▸ Exercise instructions: Continue the text on cheese textures from where it stops.

If you have spent time looking over a cheese counter or have had the opportunity to sample different cheeses, you will notice that the textures can vary a lot from one cheese to the next. Some cheeses are extremely runny while others are very firm and hard. Some may crumble when they are cut and others can be cut into even slices that are great for serving. It can be hard to understand why many cheeses have different textures since they are all, more or less, made from the same general ingredients.
All cheese begins with a base of milk. This may be milk that is harvested from cows, sheep or even goats. The milk that is used can affect the flavor, but does it also affect the texture? The fact is that there are many factors that can affect the texture of a cheese. Some of the factors that can affect a cheese’s texture include:
• The diet of the animal that produced the milk
• Whether that milk was then pasteurized
• The butterfat content in the milk
• The agent that was used to curdle the milk
• The production techniques used to make the cheese
• How long the cheese was aged
Many of the production methods used to produce Cheddar cheese and other cheeses can affect the texture because they force moisture out of the cheese curds. This dries the cheese out and causes it to become much firmer. With Cheddars, the process of cutting the curds, stacking them and pressing them forces a great deal of moisture out, causing a very firm texture. As these cheeses are then aged, they continue to become firmer, giving rise to different textures within the same kind of cheese.

▸ Recorded data:
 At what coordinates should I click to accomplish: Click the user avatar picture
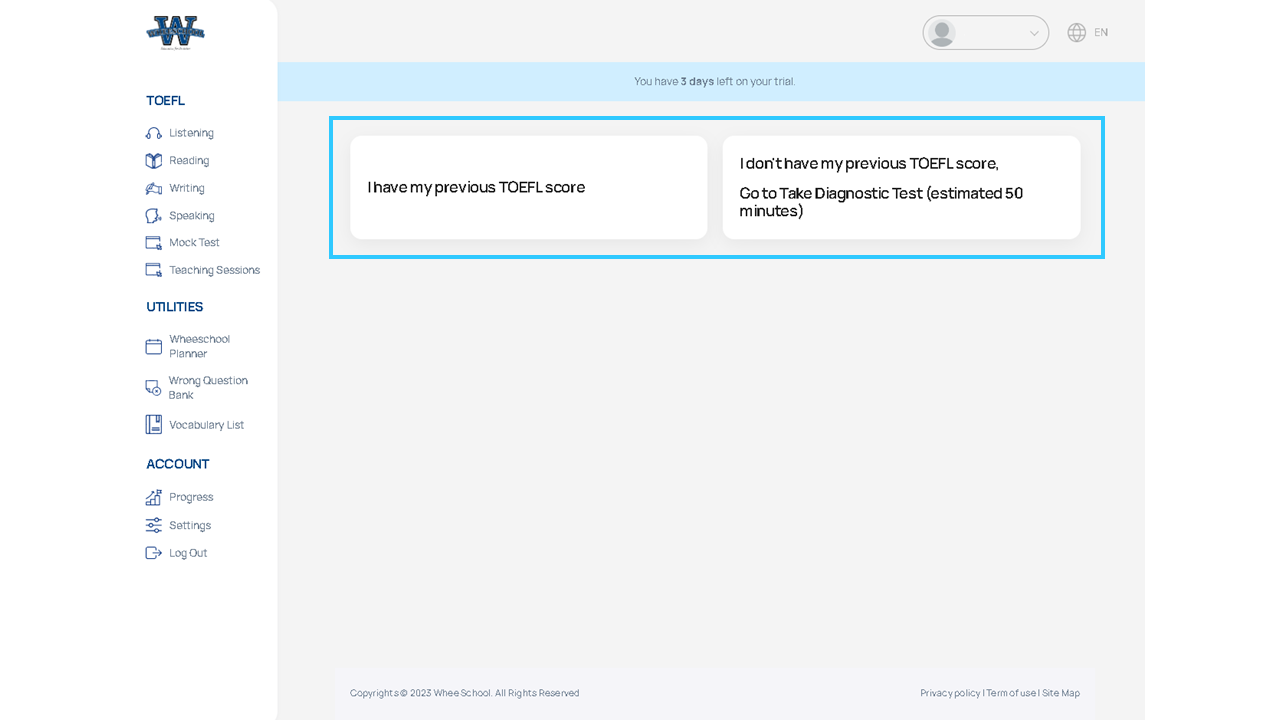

▸ Answer to the task:
When Mozzarella cheeses are produced, the curds are stretched and this radically changes the texture of the cheese itself. You can see how this alters the texture of the cheese by stretching your own Mozzarella at home, using a stretching kit and Mozzarella curd. This can be a really fun way to experiment with changing the textures of your own cheeses.
Aging or ripening can radically alter the texture of any cheese. Harder cheeses such as Cheddars will often start out with very rubbery curds that will firm up and grow harder as they age. Soft cheeses that have not had any chance to ripen will be almost gel-like when they are very new. As they age they will firm up but will still be much softer than a cheese such as a block of Cheddar or Parmesan would be.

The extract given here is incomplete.